Task details
Rewrite every line of the material below, replacing each occurrence of "Para clientes" with "Para compradores" and leaving everything else unchanged.
== Extracted records ==
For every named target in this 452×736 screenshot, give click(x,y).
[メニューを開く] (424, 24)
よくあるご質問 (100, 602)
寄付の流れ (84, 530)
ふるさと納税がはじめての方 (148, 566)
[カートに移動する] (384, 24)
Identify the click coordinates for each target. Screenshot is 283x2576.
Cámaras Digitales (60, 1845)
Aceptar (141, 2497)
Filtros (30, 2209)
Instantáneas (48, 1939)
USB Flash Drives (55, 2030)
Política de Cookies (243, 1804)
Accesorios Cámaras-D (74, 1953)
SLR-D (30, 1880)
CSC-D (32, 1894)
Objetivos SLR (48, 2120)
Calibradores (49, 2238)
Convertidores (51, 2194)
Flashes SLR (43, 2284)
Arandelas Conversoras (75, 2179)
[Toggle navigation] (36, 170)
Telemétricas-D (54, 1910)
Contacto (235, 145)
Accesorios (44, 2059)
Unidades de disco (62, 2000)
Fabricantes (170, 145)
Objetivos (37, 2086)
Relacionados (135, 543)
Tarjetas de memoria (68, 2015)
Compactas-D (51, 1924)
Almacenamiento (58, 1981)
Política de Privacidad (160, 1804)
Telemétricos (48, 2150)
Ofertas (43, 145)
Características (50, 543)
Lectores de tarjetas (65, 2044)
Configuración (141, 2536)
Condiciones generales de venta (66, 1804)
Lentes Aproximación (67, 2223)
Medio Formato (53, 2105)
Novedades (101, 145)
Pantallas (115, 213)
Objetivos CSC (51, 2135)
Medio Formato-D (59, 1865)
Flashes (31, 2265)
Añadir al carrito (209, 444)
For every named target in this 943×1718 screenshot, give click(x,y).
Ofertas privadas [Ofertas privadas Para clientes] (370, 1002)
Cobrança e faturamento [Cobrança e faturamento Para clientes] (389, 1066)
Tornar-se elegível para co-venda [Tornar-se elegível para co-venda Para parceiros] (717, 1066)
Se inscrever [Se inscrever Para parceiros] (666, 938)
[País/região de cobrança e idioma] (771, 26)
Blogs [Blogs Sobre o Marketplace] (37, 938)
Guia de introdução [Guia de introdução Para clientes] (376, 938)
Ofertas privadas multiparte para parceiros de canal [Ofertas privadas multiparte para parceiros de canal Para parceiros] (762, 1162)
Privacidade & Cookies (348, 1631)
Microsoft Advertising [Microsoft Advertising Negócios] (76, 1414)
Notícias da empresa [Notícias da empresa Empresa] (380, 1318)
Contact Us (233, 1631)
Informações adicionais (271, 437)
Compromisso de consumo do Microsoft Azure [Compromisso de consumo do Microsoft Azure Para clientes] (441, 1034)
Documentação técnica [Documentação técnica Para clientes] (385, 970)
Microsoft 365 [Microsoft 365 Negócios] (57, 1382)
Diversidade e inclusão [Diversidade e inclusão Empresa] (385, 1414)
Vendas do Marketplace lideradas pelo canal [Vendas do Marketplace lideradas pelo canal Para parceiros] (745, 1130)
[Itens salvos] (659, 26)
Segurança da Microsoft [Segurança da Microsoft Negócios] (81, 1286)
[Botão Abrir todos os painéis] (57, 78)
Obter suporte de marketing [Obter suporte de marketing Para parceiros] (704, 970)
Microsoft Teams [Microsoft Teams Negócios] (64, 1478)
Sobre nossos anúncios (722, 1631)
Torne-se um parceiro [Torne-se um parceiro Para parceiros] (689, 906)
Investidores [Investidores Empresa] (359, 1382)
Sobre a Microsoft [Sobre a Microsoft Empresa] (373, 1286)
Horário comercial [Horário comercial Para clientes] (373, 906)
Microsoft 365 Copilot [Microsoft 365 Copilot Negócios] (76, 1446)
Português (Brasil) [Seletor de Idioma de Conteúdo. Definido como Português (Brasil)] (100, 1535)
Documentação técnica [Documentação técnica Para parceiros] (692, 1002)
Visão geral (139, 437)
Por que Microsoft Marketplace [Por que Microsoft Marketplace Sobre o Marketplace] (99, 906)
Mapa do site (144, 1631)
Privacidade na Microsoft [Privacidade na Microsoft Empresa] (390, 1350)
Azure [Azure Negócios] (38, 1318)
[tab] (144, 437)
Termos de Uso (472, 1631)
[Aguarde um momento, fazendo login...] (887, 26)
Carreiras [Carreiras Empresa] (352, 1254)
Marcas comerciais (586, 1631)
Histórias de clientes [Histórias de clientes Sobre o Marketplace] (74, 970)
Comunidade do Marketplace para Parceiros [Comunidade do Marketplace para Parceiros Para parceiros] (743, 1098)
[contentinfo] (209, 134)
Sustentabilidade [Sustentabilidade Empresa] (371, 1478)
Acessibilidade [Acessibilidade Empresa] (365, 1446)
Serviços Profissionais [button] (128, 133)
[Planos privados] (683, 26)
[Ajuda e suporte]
===
Answer to this task
For every named target in this 452×736 screenshot, give click(x,y).
[メニューを開く] (424, 24)
よくあるご質問 (100, 602)
寄付の流れ (84, 530)
ふるさと納税がはじめての方 (148, 566)
[カートに移動する] (384, 24)
Identify the click coordinates for each target. Screenshot is 283x2576.
Cámaras Digitales (60, 1845)
Aceptar (141, 2497)
Filtros (30, 2209)
Instantáneas (48, 1939)
USB Flash Drives (55, 2030)
Política de Cookies (243, 1804)
Accesorios Cámaras-D (74, 1953)
SLR-D (30, 1880)
CSC-D (32, 1894)
Objetivos SLR (48, 2120)
Calibradores (49, 2238)
Convertidores (51, 2194)
Flashes SLR (43, 2284)
Arandelas Conversoras (75, 2179)
[Toggle navigation] (36, 170)
Telemétricas-D (54, 1910)
Contacto (235, 145)
Accesorios (44, 2059)
Unidades de disco (62, 2000)
Fabricantes (170, 145)
Objetivos (37, 2086)
Relacionados (135, 543)
Tarjetas de memoria (68, 2015)
Compactas-D (51, 1924)
Almacenamiento (58, 1981)
Política de Privacidad (160, 1804)
Telemétricos (48, 2150)
Ofertas (43, 145)
Características (50, 543)
Lectores de tarjetas (65, 2044)
Configuración (141, 2536)
Condiciones generales de venta (66, 1804)
Lentes Aproximación (67, 2223)
Medio Formato (53, 2105)
Novedades (101, 145)
Pantallas (115, 213)
Objetivos CSC (51, 2135)
Medio Formato-D (59, 1865)
Flashes (31, 2265)
Añadir al carrito (209, 444)
For every named target in this 943×1718 screenshot, give click(x,y).
Ofertas privadas [Ofertas privadas Para compradores] (370, 1002)
Cobrança e faturamento [Cobrança e faturamento Para compradores] (389, 1066)
Tornar-se elegível para co-venda [Tornar-se elegível para co-venda Para parceiros] (717, 1066)
Se inscrever [Se inscrever Para parceiros] (666, 938)
[País/região de cobrança e idioma] (771, 26)
Blogs [Blogs Sobre o Marketplace] (37, 938)
Guia de introdução [Guia de introdução Para compradores] (376, 938)
Ofertas privadas multiparte para parceiros de canal [Ofertas privadas multiparte para parceiros de canal Para parceiros] (762, 1162)
Privacidade & Cookies (348, 1631)
Microsoft Advertising [Microsoft Advertising Negócios] (76, 1414)
Notícias da empresa [Notícias da empresa Empresa] (380, 1318)
Contact Us (233, 1631)
Informações adicionais (271, 437)
Compromisso de consumo do Microsoft Azure [Compromisso de consumo do Microsoft Azure Para compradores] (441, 1034)
Documentação técnica [Documentação técnica Para compradores] (385, 970)
Microsoft 365 [Microsoft 365 Negócios] (57, 1382)
Diversidade e inclusão [Diversidade e inclusão Empresa] (385, 1414)
Vendas do Marketplace lideradas pelo canal [Vendas do Marketplace lideradas pelo canal Para parceiros] (745, 1130)
[Itens salvos] (659, 26)
Segurança da Microsoft [Segurança da Microsoft Negócios] (81, 1286)
[Botão Abrir todos os painéis] (57, 78)
Obter suporte de marketing [Obter suporte de marketing Para parceiros] (704, 970)
Microsoft Teams [Microsoft Teams Negócios] (64, 1478)
Sobre nossos anúncios (722, 1631)
Torne-se um parceiro [Torne-se um parceiro Para parceiros] (689, 906)
Investidores [Investidores Empresa] (359, 1382)
Sobre a Microsoft [Sobre a Microsoft Empresa] (373, 1286)
Horário comercial [Horário comercial Para compradores] (373, 906)
Microsoft 365 Copilot [Microsoft 365 Copilot Negócios] (76, 1446)
Português (Brasil) [Seletor de Idioma de Conteúdo. Definido como Português (Brasil)] (100, 1535)
Documentação técnica [Documentação técnica Para parceiros] (692, 1002)
Visão geral (139, 437)
Por que Microsoft Marketplace [Por que Microsoft Marketplace Sobre o Marketplace] (99, 906)
Mapa do site (144, 1631)
Privacidade na Microsoft [Privacidade na Microsoft Empresa] (390, 1350)
Azure [Azure Negócios] (38, 1318)
[tab] (144, 437)
Termos de Uso (472, 1631)
[Aguarde um momento, fazendo login...] (887, 26)
Carreiras [Carreiras Empresa] (352, 1254)
Marcas comerciais (586, 1631)
Histórias de clientes [Histórias de clientes Sobre o Marketplace] (74, 970)
Comunidade do Marketplace para Parceiros [Comunidade do Marketplace para Parceiros Para parceiros] (743, 1098)
[contentinfo] (209, 134)
Sustentabilidade [Sustentabilidade Empresa] (371, 1478)
Acessibilidade [Acessibilidade Empresa] (365, 1446)
Serviços Profissionais [button] (128, 133)
[Planos privados] (683, 26)
[Ajuda e suporte]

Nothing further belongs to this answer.